A new algorithm can restore damaged texts with 62% accuracy — but when coupled with historian expertise, its accuracy increases to over 80%. The algorithm can also date ancient texts to within 30 years, helping researchers put texts from Antiquity into their historical context.
In 1799, Napoleon’s campaign in north Africa triggered a surge in interest in ancient Egypt. Napoleon even set up a corp of “savants” that would study and retrieve (read: loot) artifacts of interest from Egypt. Among these artifacts was a large black stone — a granodiorite with three different writings on it. This turned out to be a decree about Pharaoh Ptolemy V written in three different texts: Ancient Egyptian hieroglyphs, Egyptian Demotic script, and Ancient Greek. This stone, which would go on to be named the “Rosetta Stone” was the breakthrough researchers were looking for to be able to translate the Ancient Egyptian language. Prior to the discovery of the Rosetta Stone, no one had understood ancient Egyptian since before the fall of the Roman Empire.
Unfortunately, we can’t always find a Rosetta Stone to help us decipher things. To make matters even worse, even when the ancient language is known, the texts and inscriptions are often damaged or incomplete.
For instance, Ancient Greek inscriptions have helped archaeologists piece together what was happening in the Mediterranean from the 8th century BC to the 4th century AD. These inscriptions are very important because they are direct sources of evidence written directly by ancient people themselves, Thea Sommerschield, a historian and machine learning expert who helped create the model, told journalists in a press briefing.
But while the inscriptions that are made on materials like metal, stone, or pottery are durable and often well-preserved, for things written on papyrus, for instance, the preservation is often much worse. As a result, many of the surviving inscriptions and texts are incomplete.
Looking to address this, DeepMind’s Yannis Assael, Thea Sommerschield, and Jonathan Prag collaborated with researchers at the University of Oxford to develop Pythia (DeepMind is the same group that produced AIs that mastered chess, Go, Starcraft, and protein folding). Named after the legendary priestess who served as the Oracle of Delphi and revealed prophecies, Pythia works as an ancient-text restoration system.

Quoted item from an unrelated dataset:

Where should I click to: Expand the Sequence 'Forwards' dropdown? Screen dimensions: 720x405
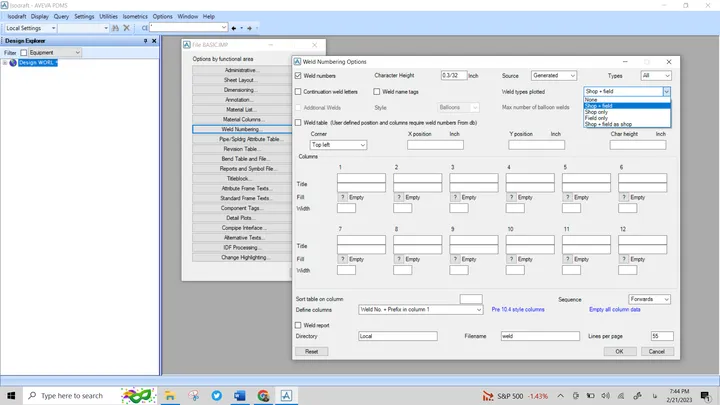click(649, 299)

But Pythia was just the first generation. In a paper published in Nature, DeepMind researchers introduced Ithaca, a more advanced performance. Ithaca was not designed as a replacement for historians, but rather as a means to complement their ability to fill in the blanks on ancient texts.

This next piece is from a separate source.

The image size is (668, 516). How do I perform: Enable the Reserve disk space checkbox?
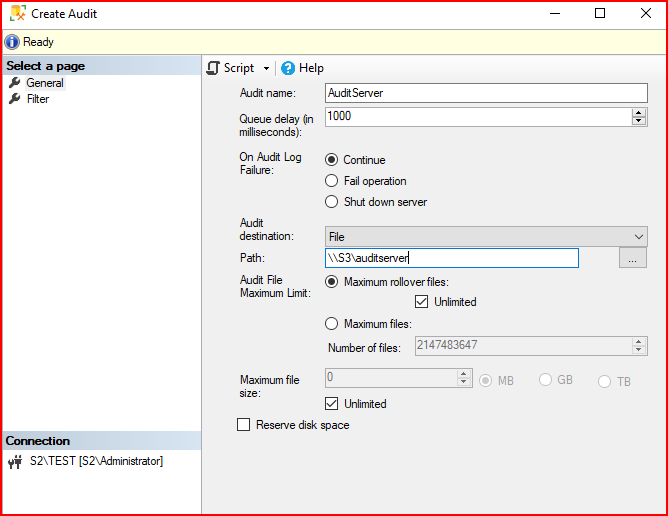point(243,425)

“Our evaluations show that Ithaca achieves 62% accuracy in restoring damaged texts, 71% accuracy in identifying their original location, and can date texts to within 30 years of their ground-truth date ranges. Historians have already used the tool to reevaluate significant periods in Greek history,” the researchers write.
Filling in a missing inscription is a bit like a puzzle, and like with some complex puzzles, this can also have multiple possible solutions. But usually, puzzles are made in such a way that you can incrementally reduce the uncertainty and zoom in on a single correct solution — whereas here, that’s not really the case. Still, historians (and now, AIs) can use grammar and linguistics constraints, as well as parallels with other texts and historical context to try and fill in the blanks.
Ithaca was trained on a dataset of close to 80,000 ancient Greek inscriptions, encoding information about them and using these patterns to fill in other texts, as well as suggest the date and origin of texts. DeepMind’s tests showed that the AI helped improve the accuracy of historians restoring missing text in ancient inscriptions from 25% to 72% — but the tests were carried out on students, not professional, experienced researchers. So it’s not entirely clear yet just how good the neural network is at complementing the ability of experts in the field. But the neural network is just getting started, and it’s also very flexible: although Ithaca was trained on ancient Greek inscriptions, it can be easily adapted to work with other ancient scripts, which means there are a lot of opportunities to adapt and test it on inscriptions from different civilizations.
Still, AI, like humans, isn’t infallible — and it’s important to keep in mind that in a significant number of cases, Ithaca makes mistakes and can change the original meaning of the inscriptions. In many ways, it’s still a work in progress, though a promising one.
At the very least, it can help democratize the field and offer a new tool for historians and archaeologists around the world, especially as DeepMind is making the tool accessible to the world.